What is a basis?
A basis is the smallest set of vectors that spans a space. I like to think of it as the axes of a space, and we'll get to that in another post. So, for 3-space, the x-axis is the vector [1,0,0], the y-axis is the vector [0,1,0], and the z-axis is the vector [0,0,1].
Formal Definition
(i) $\mathcal{B}$ is a linearly indepedent set, and
(ii) the subspace spanned by $\mathcal{B}$ = H
Spanning Set Theorem
Now, imagine you have a set of vectors that you want to be a basis, but the set is linearly dependent. That is to say, one vector can be expressed as a linear combination of the others. That means that that vector is redundant; we don't need it, so we can remove it. The spanning set theorem says exactly this:
If one of the vectors is a linear combination of the remaining vectors in S, the set formed from S by removing that vector still spans H.
If H $\neq$ {0}, some subset of S is a basis for H. That pretty much just says that eventually, if you keep removing unnecessary vectors, you'll be left with your basis.
Bases for Nul(A) and Col(A)
Recall that Nul(A) is the null space of A, and Col(A) is the column space, or span of the columns of A. (see the previous post)
We previously calculated the basis of a null space, so look back to that. The number of vectors in that set equals the number of free variables.
Important Fact
Elementary row operations don't affect the linear independence of the columns of the matrix.
Theorem
The pivot columns of matrix A form a basis for Col(A).
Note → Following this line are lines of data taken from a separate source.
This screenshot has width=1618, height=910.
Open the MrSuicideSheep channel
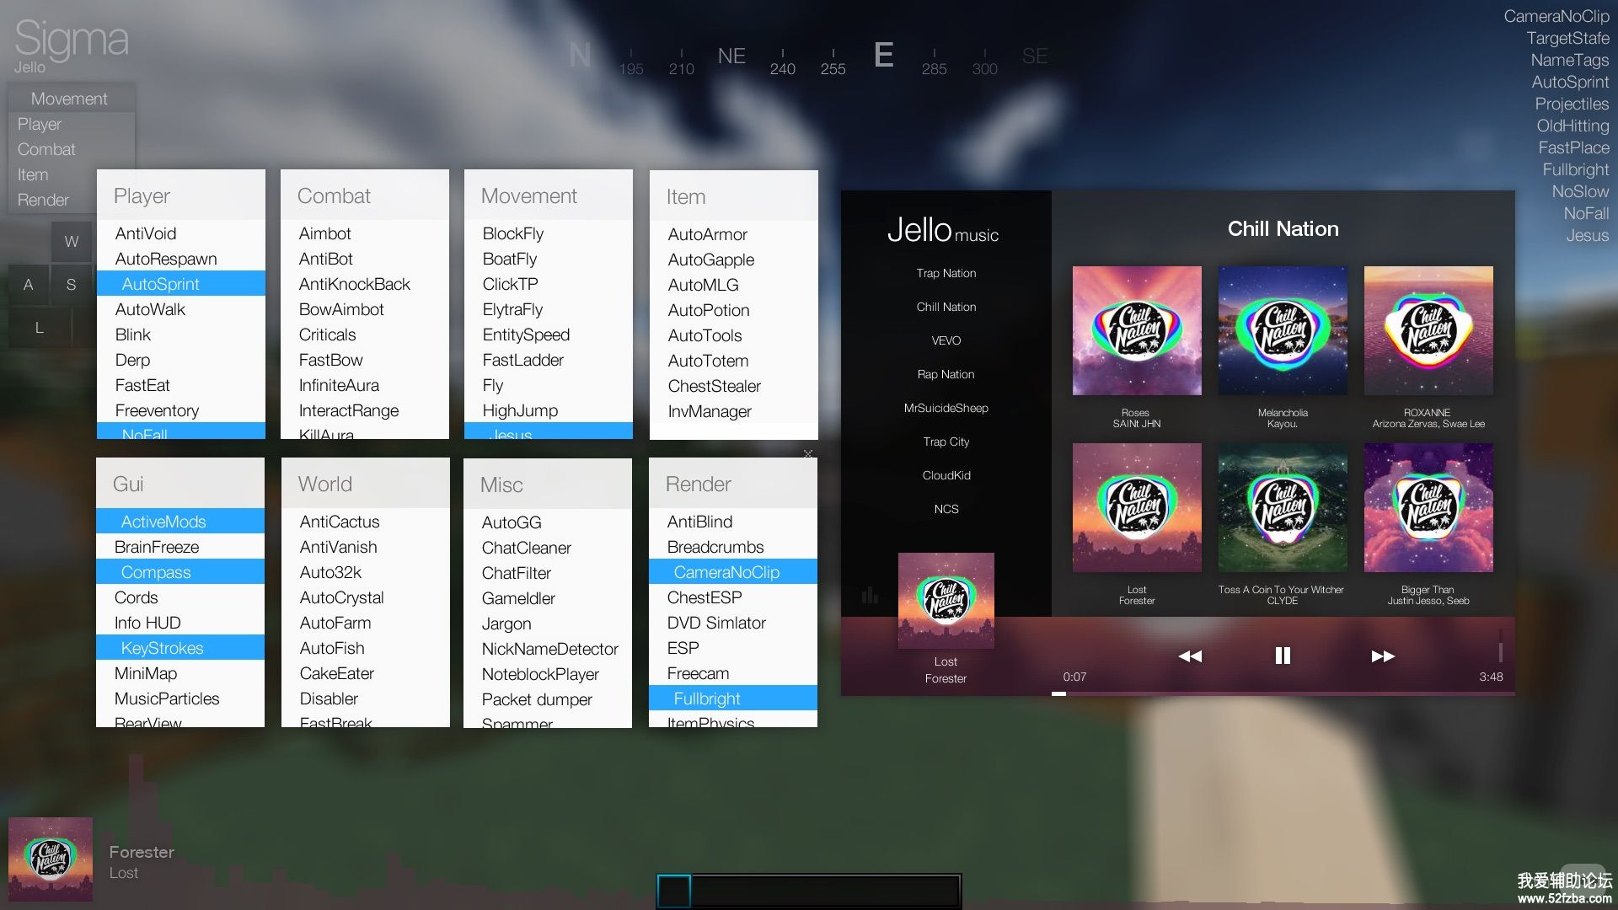[946, 408]
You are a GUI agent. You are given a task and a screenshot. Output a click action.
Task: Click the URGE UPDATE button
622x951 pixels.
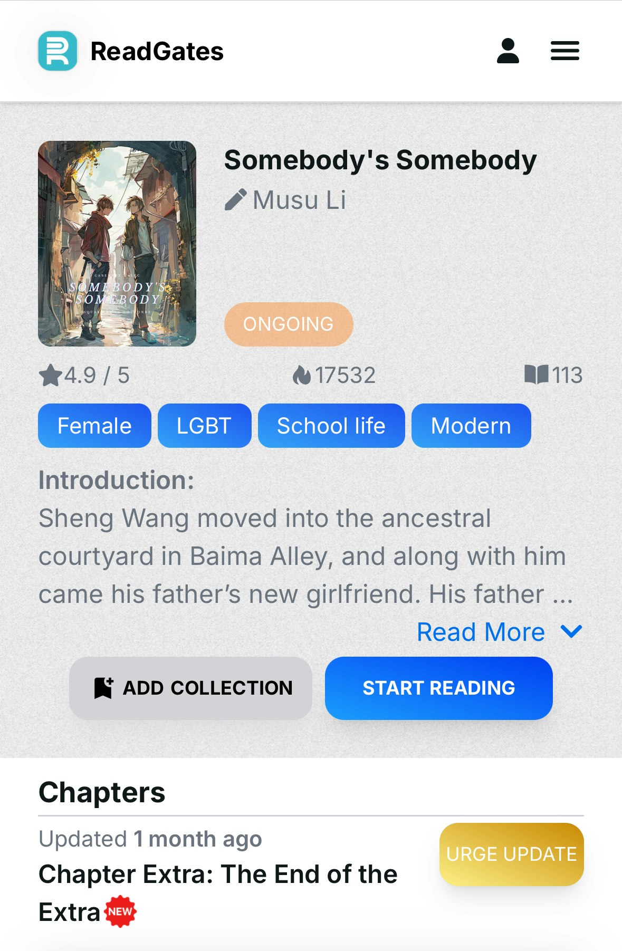click(511, 854)
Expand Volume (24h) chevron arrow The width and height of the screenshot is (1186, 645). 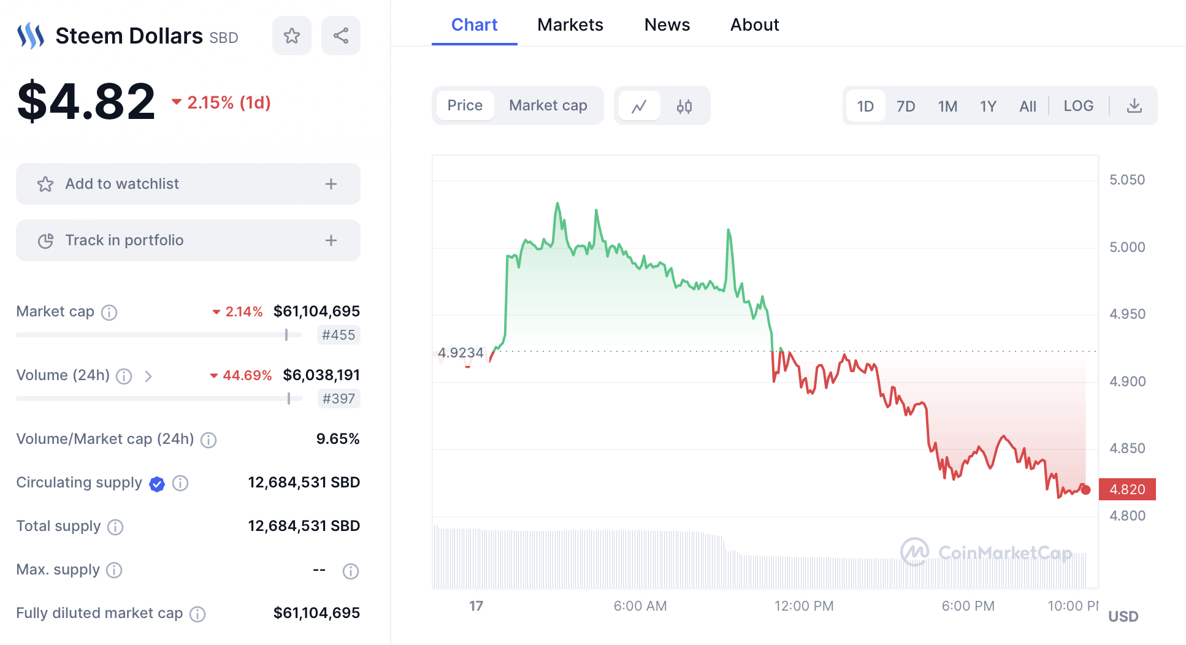(148, 376)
Proof (more like a justification)
This isn't a full-on proof, but recalling our fact, if we look at a reduced matrix, if there are n pivots, n rows have pivots, and n columns have pivots. By the original TFAE, if there are n pivots, the space spans R^n. So, we need n vectors. The n pivot columns must be linearly independent, because they aren't linear combinations of what come before them.